--- Source material Enclosed Below ---
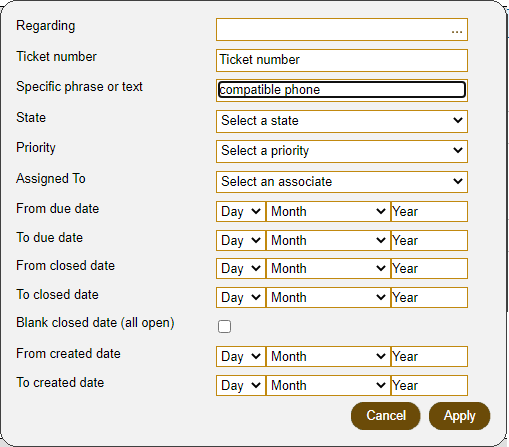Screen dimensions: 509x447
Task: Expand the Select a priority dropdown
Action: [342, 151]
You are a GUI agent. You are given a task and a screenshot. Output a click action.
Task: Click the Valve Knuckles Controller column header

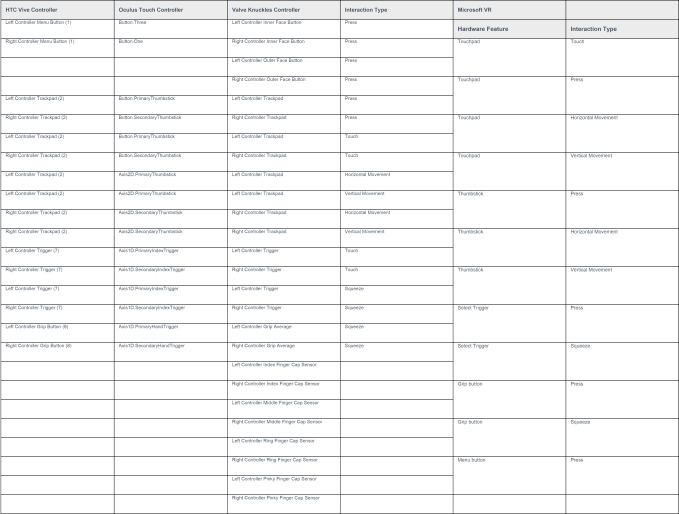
--- End of Enclosed Source material ---
# Brief:
Nothing but the lines from the one with "You are a GUI" through the end of the entries above, both included, should be set down, exactly and without pictures.

# Answer section:
You are a GUI agent. You are given a task and a screenshot. Output a click action.
Task: Click the Valve Knuckles Controller column header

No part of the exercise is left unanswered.